Filha de gentes e terras alentejanas por parte materna e com o coração em Trás-os-Montes pelo elo matrimonial, desde muito cedo desenvolveu o gosto pela leitura e pela escrita, onde se descobre nas vivências sugeridas pelos olhares daqueles com quem se cruza nos caminhos da vida, e onde se arrisca a descobrir mistérios escondidos e silenciosas confissões. Um manancial de emoções e sentimentos tão humanos, que lhe foram permitindo colaborar em meios de comunicação da imprensa local com publicações de textos, crónicas e poesias.
O desenho foi sempre outra das suas paixões, sendo autora das imagens de capa de duas obras lançadas pela Editora Imagem e Publicações em 2021, “Cultura Sem Fronteiras” (coletânea de literatura e artes) e “Nunca é Tarde” (poesia), e da obra solidária “Anima Verbi” (coletânea de prosa e poesia) editada pela Comendadoria Templária D. João IV de Vila Viçosa, em 2023. Prefaciadora dos romances “Amor Pecador”, de Tchiza (Mar Morto Editora, Angola, 2021), “As Lágrimas da Poesia”, de Tchiza (Katongonoxi HQ, Angola, 2023), “Amar Perdidamente”, de Mary Foles (Punto Rojo Libros, 2023) e das obras poéticas “Pedaços de Mim”, de Reis Silva (Editora Imagem e Publicações, 2021) e “Grito de Mulher”, de Maria Fernanda Moreira (Editora Imagem e Publicações, 2023). Autora dos livros de poesia: Lírio: Flor-de-Lis (Editora Imagem e Publicações, 2022) e As Dúvidas da Existência - na heteronímia de nós (Farol Lusitano Editora, 2024, em coautoria com Rui Fonseca).

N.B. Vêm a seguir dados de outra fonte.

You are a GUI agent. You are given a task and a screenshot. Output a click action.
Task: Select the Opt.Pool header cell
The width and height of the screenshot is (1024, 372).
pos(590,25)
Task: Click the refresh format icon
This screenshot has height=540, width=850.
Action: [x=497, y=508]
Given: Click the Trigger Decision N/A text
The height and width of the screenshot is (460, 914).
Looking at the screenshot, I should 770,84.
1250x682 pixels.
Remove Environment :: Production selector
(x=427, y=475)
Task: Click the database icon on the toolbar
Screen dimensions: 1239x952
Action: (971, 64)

Em setembro de 2022, a convite da Casa da Beira Alta, realizou, na cidade do Porto, uma exposição de fotografia sob o título: "Um Outono no Feminino: de Amor e de Ser Mulher".

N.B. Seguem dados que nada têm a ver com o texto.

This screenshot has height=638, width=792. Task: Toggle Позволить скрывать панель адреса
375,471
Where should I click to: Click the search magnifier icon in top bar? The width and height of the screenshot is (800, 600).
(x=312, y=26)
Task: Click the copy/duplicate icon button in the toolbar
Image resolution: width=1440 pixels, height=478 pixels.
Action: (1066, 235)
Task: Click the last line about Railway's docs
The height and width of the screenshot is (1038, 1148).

Atualmente, é colaboradora regular do blogue "Memórias... e outras coisas..."- Bragança e da Revista Vicejar (Brasil).
Há alguns anos, descobriu-se no seu amor pela arte da fotografia onde, de forma autodidata, aprecia retratar, em particular, a beleza feminina e a dimensão artística dos elementos da natureza.